The maker of the first self-contained artificial heart has sent three executives to a Kentucky hospital to investigate the first death attributed to a malfunction in one of the devices.

Don Graham died Sunday, about five months after becoming the 13th patient to receive the life-extending heart. The death was the result of an unspecified malfunction in the device, AbioMed spokeswoman Andrea tenBroek said.

A doctor who sits on an independent advisory panel overseeing a clinical trial of the AbioCor heart suggested Tuesday that the death may justify holding off on plans to implant the device into a final patient in the nearly completed trial.

But Dr. Valluvan Jeevanandam said the next step depends on what experts from AbioMed and Jewish Hospital in Louisville find out about Graham’s death and the malfunction. The company hopes to begin marketing the heart on a limited basis next year.

“If there is an identifiable problem with the device, and if this is a manufacturing defect or a particular type of wear involving this device that we can repair, perhaps they should wait until they repair it before they implant it again,” said Jeevanandam, chief of cardiac surgery at the University of Chicago Hospitals.

The AbioCor, under development for 22 years, is a softball-sized, implantable pump powered by batteries. Unlike earlier mechanical hearts, the AbioCor has no wires or tubes sticking through the skin and is not attached to machinery outside the body.

The device has been able to extend for as long as 17 months the lives of patients at high risk of death from heart failure.

The deaths of 12 patients in the more than 3-year-old trial have been attributed to natural causes related to their illnesses.

But Graham’s death was unexpected, tenBroek said.
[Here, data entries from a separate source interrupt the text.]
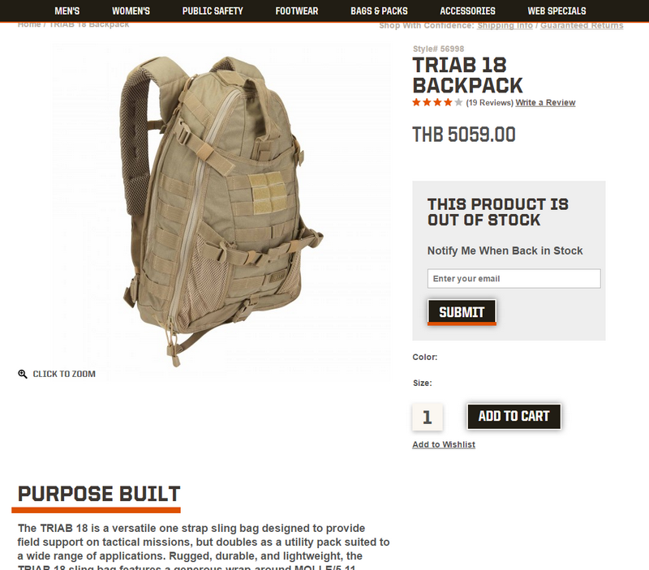Image resolution: width=649 pixels, height=570 pixels.
Task: Open the Guaranteed Returns link
Action: tap(582, 26)
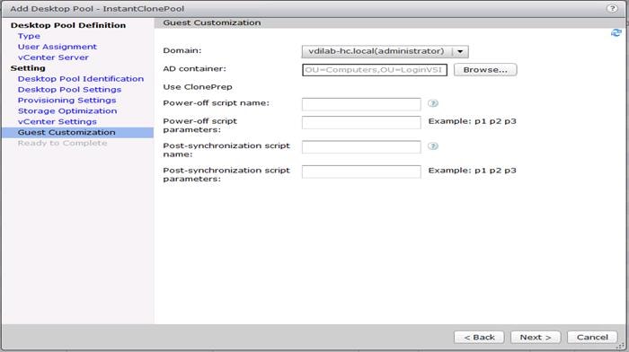The height and width of the screenshot is (352, 629).
Task: Open help for Post-synchronization script name
Action: point(433,146)
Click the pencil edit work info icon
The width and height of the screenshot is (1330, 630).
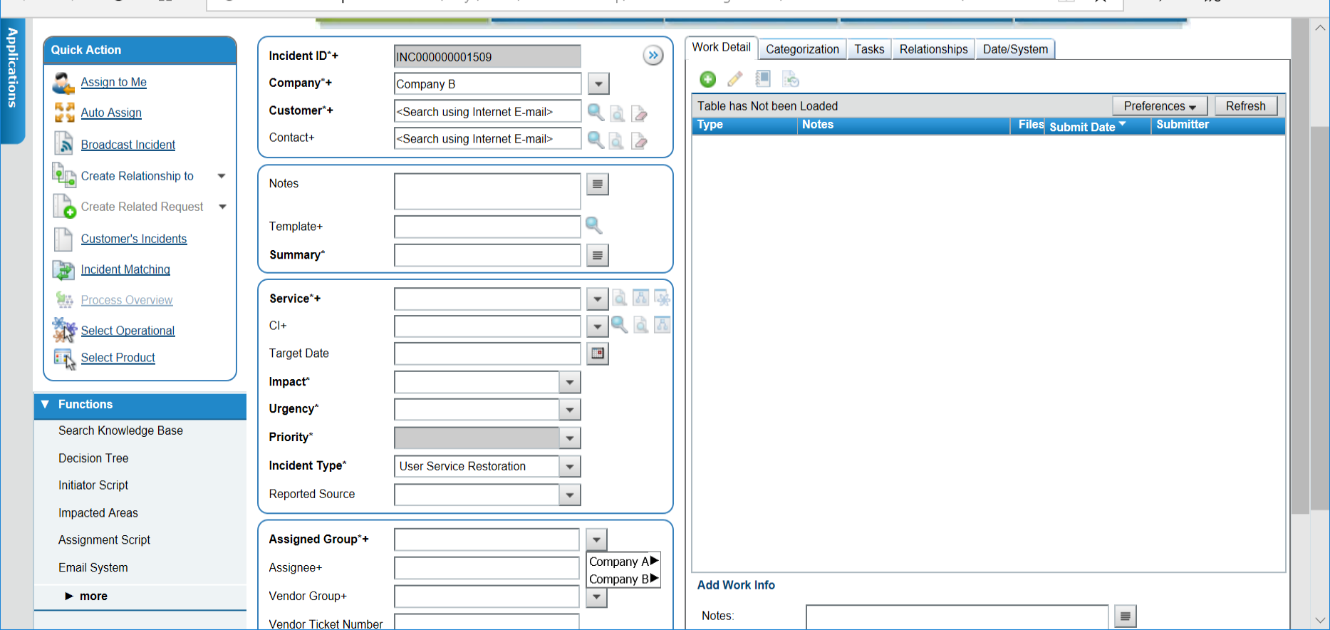(x=735, y=79)
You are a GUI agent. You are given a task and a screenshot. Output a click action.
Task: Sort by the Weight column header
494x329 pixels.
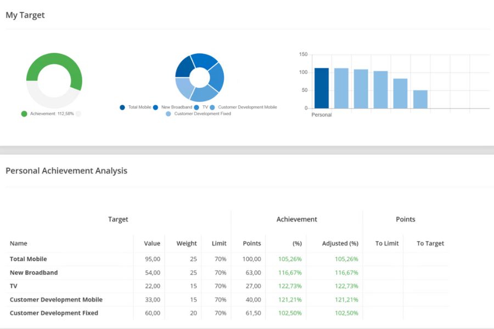[x=187, y=243]

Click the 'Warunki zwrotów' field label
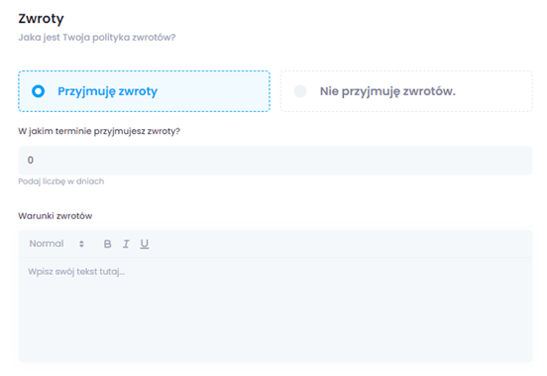tap(55, 216)
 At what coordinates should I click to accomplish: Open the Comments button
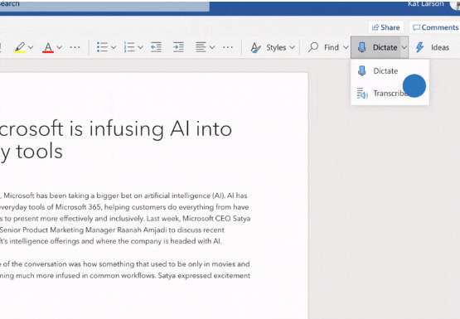(435, 27)
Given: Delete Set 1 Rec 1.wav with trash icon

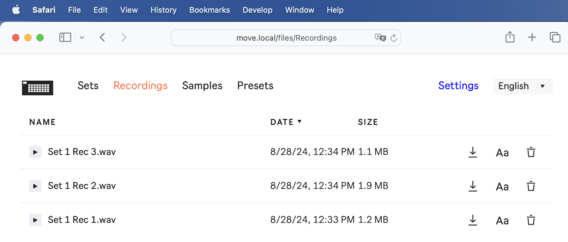Looking at the screenshot, I should pyautogui.click(x=531, y=220).
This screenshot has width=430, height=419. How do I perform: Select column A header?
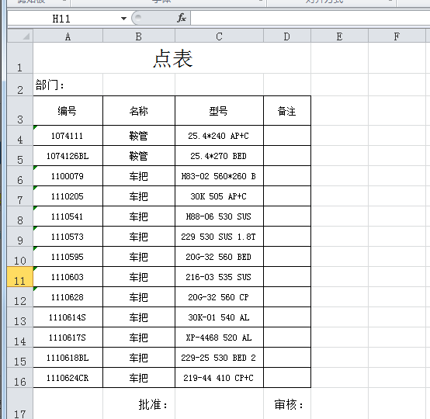point(68,36)
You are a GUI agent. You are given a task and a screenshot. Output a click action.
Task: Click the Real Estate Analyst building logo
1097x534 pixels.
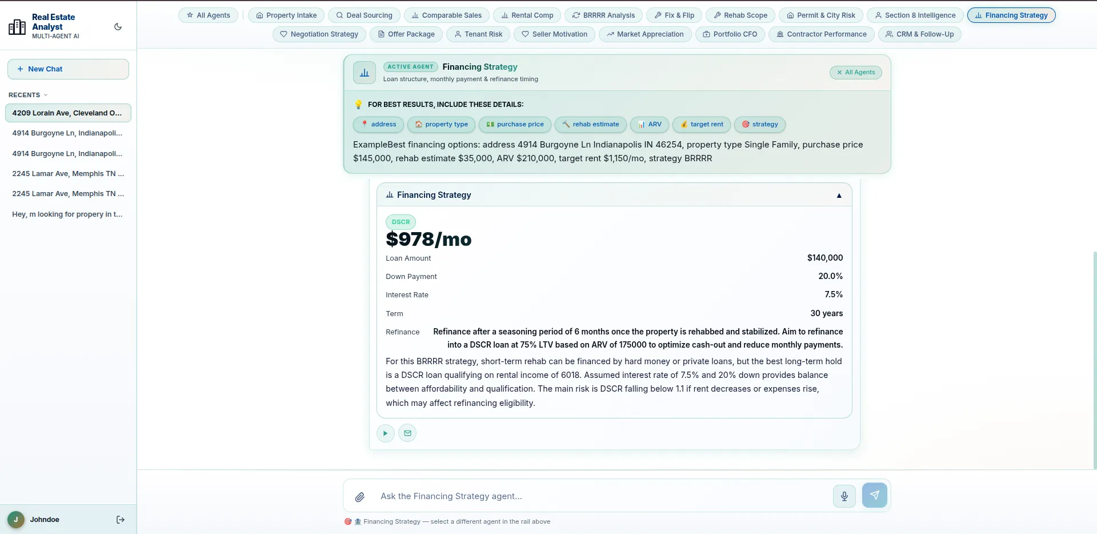tap(17, 27)
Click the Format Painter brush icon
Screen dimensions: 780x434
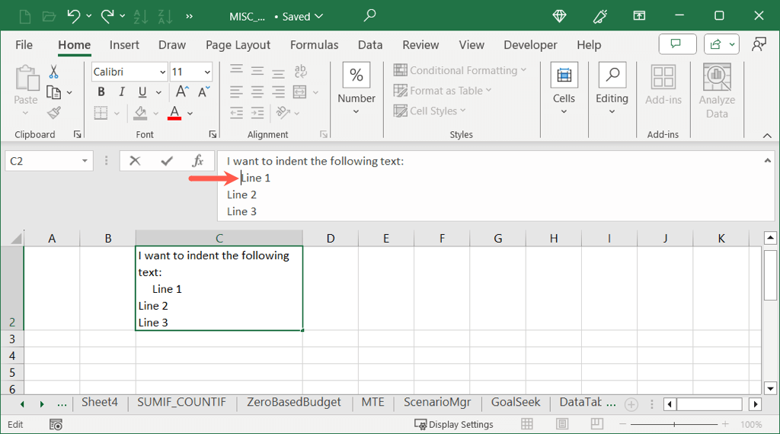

He had recently been well enough to entertain friends and family at a birthday party at the hospital and to take trips outside the building.

The trial’s 14th patient, who received the AbioCor about three weeks after Graham, remains in intensive care at Jewish Hospital and is the lone survivor with the device.

FDA spokeswoman Sharon Snider declined to comment Tuesday on Graham’s death, citing agency policy against publicly discussing ongoing clinical trials.